The answer must consist only of the lines from the line with "The height and width of the screenshot is (709, 1568)." to the line with "Task: Open the ETH/USDT pair link for MXC", both included, exactly as they stand below.

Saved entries
Content starts

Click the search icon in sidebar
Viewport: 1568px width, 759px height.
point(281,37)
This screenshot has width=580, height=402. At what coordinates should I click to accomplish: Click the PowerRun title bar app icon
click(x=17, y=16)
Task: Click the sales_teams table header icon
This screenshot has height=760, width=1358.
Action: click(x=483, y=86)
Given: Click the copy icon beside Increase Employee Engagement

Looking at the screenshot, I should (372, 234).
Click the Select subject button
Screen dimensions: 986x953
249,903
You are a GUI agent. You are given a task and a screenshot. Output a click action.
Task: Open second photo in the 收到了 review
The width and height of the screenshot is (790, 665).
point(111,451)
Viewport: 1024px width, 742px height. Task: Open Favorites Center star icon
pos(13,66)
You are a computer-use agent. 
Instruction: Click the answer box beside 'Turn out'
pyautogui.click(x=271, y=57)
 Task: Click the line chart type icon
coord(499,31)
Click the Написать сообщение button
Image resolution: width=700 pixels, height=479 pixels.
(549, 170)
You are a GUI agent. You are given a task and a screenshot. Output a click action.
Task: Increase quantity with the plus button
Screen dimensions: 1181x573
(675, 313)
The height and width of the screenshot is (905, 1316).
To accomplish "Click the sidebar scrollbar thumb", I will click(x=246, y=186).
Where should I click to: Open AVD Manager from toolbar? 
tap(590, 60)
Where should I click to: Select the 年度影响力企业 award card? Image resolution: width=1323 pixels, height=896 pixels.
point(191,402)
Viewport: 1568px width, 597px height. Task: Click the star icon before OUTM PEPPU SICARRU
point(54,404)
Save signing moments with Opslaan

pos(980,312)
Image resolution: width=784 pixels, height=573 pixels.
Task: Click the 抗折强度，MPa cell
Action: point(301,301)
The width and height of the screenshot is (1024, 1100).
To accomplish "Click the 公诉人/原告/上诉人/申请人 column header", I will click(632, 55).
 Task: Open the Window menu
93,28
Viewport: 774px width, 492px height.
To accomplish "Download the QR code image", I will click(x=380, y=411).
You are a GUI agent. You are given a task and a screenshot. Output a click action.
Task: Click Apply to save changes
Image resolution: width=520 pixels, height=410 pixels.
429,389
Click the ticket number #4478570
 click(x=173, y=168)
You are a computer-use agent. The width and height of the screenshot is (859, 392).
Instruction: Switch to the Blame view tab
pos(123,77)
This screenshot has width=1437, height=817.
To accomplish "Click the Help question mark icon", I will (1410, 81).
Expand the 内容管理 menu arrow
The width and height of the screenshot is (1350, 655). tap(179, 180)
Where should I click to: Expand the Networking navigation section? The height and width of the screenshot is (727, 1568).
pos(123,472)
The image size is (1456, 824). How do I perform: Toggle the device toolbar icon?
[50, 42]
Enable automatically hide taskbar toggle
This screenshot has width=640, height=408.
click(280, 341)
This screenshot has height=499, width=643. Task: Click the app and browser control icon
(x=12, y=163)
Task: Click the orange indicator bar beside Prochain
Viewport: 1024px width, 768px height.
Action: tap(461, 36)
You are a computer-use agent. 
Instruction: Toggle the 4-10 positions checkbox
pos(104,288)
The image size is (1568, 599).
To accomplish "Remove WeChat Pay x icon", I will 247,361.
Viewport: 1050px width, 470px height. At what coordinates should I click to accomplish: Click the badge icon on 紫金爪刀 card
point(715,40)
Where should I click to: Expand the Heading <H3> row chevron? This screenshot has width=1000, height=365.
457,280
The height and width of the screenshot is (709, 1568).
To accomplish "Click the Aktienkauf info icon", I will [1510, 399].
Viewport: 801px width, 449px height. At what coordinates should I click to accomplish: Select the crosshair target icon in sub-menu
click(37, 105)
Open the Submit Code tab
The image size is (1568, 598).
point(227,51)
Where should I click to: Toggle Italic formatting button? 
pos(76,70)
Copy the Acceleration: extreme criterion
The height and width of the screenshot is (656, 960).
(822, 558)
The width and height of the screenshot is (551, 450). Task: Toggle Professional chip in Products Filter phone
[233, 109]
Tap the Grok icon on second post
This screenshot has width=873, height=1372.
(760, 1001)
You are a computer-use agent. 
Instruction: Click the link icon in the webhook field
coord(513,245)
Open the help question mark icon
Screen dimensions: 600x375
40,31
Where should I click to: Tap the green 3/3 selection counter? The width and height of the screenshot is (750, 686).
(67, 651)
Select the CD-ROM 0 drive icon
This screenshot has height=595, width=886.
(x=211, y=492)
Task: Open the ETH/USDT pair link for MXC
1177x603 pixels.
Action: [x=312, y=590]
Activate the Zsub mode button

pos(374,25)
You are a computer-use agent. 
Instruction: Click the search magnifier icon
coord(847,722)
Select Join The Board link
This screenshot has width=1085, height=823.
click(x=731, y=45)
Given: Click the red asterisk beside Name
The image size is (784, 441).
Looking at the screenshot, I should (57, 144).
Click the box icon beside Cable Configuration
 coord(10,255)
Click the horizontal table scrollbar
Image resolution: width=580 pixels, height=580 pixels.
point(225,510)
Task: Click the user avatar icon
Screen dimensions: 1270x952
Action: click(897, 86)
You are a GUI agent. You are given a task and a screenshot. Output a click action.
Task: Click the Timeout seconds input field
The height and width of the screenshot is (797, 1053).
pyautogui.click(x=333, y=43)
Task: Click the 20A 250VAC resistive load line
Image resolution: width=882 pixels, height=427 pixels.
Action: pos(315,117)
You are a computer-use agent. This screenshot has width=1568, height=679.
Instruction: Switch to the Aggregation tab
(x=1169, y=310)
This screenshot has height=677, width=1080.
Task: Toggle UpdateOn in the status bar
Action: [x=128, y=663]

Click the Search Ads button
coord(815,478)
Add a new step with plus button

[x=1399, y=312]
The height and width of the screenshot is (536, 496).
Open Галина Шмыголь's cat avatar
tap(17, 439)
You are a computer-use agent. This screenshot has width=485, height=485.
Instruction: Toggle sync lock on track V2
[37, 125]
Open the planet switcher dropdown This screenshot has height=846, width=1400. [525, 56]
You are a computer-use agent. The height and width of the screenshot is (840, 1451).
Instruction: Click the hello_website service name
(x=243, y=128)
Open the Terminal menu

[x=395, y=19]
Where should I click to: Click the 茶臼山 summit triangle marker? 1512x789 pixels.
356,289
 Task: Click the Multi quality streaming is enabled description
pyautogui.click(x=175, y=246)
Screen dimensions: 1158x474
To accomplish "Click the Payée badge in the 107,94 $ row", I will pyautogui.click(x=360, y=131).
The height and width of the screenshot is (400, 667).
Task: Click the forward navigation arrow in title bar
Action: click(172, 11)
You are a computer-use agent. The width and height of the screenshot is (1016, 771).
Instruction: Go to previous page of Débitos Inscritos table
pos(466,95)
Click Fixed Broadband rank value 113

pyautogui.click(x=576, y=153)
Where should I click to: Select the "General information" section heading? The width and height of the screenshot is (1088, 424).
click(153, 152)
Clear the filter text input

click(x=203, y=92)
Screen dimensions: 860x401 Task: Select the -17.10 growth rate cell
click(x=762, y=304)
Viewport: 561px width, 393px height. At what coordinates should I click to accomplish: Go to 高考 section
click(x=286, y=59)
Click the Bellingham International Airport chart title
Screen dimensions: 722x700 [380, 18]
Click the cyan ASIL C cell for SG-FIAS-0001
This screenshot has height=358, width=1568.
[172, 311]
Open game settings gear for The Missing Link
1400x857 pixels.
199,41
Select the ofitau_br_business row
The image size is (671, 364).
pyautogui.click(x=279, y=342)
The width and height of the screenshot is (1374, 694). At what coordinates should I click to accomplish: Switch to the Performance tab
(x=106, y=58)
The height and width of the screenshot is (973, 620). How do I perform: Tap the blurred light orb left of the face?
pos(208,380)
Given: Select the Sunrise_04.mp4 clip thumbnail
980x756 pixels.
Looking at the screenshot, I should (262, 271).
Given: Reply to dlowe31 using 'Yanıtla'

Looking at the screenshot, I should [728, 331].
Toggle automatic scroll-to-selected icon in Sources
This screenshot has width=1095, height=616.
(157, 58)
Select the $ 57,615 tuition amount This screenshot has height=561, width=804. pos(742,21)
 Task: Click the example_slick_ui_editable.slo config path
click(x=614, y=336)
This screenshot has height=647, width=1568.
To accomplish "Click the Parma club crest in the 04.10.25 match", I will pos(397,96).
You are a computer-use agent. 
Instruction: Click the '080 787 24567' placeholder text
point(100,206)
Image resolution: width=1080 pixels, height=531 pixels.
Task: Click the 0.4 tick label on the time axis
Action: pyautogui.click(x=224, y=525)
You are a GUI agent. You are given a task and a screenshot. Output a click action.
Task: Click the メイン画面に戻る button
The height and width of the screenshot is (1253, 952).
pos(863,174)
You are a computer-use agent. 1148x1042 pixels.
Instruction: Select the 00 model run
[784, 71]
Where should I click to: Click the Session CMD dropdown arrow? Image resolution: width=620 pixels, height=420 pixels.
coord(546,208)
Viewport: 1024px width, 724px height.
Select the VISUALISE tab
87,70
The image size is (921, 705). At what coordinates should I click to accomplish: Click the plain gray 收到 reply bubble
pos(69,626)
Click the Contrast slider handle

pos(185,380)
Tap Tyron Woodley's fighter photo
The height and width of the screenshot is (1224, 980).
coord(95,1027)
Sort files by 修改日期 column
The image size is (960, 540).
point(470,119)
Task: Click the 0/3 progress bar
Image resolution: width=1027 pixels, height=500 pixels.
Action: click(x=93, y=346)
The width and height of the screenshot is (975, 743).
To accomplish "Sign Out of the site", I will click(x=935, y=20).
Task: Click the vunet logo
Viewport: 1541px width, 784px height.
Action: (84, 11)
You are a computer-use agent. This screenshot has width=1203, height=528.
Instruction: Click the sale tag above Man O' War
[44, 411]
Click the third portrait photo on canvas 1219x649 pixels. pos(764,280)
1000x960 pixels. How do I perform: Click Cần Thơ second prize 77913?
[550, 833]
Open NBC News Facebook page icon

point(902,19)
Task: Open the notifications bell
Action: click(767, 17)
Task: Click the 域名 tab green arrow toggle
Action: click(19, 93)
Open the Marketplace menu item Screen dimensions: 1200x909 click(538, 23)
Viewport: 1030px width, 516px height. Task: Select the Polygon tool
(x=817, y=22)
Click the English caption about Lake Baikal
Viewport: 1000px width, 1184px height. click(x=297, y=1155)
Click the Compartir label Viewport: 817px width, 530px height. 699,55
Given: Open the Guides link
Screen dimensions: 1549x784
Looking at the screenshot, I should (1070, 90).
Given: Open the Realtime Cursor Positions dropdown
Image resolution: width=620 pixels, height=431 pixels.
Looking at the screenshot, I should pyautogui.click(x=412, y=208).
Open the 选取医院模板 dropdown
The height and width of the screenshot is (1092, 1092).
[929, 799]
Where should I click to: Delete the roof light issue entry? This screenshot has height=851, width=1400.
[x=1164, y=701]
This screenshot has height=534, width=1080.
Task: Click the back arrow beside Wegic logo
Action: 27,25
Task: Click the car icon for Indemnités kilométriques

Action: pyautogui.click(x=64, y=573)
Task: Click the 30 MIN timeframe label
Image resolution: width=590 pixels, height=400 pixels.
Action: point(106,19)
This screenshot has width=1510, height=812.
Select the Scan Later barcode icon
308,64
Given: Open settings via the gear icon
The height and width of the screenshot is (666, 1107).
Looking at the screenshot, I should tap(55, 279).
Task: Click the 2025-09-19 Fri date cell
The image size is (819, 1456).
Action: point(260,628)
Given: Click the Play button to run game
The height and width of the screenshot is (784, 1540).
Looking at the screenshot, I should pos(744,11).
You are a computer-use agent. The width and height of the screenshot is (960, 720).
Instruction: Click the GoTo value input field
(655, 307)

Content ends

* [EXPECTED ANSWER]
The height and width of the screenshot is (709, 1568).
To accomplish "Click the Aktienkauf info icon", I will [1510, 399].
Viewport: 801px width, 449px height. At what coordinates should I click to accomplish: Select the crosshair target icon in sub-menu
click(37, 105)
Open the Submit Code tab
The image size is (1568, 598).
point(227,51)
Where should I click to: Toggle Italic formatting button? 
pos(76,70)
Copy the Acceleration: extreme criterion
The height and width of the screenshot is (656, 960).
(822, 558)
The width and height of the screenshot is (551, 450). Task: Toggle Professional chip in Products Filter phone
[233, 109]
Tap the Grok icon on second post
This screenshot has width=873, height=1372.
(760, 1001)
You are a computer-use agent. 
Instruction: Click the link icon in the webhook field
coord(513,245)
Open the help question mark icon
Screen dimensions: 600x375
40,31
Where should I click to: Tap the green 3/3 selection counter? The width and height of the screenshot is (750, 686).
(67, 651)
Select the CD-ROM 0 drive icon
This screenshot has height=595, width=886.
(x=211, y=492)
Task: Open the ETH/USDT pair link for MXC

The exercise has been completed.